*Extracted material*.
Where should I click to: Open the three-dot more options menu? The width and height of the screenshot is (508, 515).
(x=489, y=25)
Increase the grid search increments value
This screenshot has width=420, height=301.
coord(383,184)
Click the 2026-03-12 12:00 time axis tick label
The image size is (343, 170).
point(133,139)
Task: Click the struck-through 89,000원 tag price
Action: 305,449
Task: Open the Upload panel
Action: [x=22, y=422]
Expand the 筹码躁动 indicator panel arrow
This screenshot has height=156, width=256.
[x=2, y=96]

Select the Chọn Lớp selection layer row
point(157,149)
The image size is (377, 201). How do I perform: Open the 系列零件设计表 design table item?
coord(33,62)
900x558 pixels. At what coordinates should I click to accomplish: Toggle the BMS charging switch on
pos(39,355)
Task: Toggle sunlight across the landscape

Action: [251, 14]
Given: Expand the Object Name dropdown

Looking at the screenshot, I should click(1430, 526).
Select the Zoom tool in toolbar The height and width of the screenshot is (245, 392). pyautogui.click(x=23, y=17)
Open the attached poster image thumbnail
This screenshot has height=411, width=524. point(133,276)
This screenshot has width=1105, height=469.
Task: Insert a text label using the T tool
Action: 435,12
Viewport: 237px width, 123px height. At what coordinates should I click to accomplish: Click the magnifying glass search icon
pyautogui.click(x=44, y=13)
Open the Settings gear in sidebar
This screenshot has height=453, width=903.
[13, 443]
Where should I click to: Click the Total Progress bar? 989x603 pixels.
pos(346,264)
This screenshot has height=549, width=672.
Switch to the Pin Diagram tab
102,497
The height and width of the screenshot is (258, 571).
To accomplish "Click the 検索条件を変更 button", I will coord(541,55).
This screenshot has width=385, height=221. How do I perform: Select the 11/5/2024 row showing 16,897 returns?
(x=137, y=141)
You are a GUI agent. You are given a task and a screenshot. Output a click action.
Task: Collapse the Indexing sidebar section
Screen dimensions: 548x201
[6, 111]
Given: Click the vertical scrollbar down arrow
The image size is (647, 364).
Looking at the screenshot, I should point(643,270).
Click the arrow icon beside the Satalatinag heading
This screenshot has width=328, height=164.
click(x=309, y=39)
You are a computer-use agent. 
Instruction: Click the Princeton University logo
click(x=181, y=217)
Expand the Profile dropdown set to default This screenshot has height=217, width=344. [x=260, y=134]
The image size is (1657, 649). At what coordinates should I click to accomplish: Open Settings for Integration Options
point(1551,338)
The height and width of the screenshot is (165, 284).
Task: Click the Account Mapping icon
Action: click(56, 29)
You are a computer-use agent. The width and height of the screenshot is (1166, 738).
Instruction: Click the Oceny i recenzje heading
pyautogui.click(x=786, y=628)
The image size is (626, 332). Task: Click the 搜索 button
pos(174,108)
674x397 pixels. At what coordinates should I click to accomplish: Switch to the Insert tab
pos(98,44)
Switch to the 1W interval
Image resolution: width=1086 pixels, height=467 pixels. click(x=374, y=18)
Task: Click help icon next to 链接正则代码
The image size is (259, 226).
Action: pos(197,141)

*Work to be completed*. In the listing, find every line with the word "agent" and return it.

*Task output*.
You are a GUI agent. You are given a task and a screenshot. Output a click action.
You are a computer-use agent. 
You are a computer-use agent. The width and height of the screenshot is (1166, 738).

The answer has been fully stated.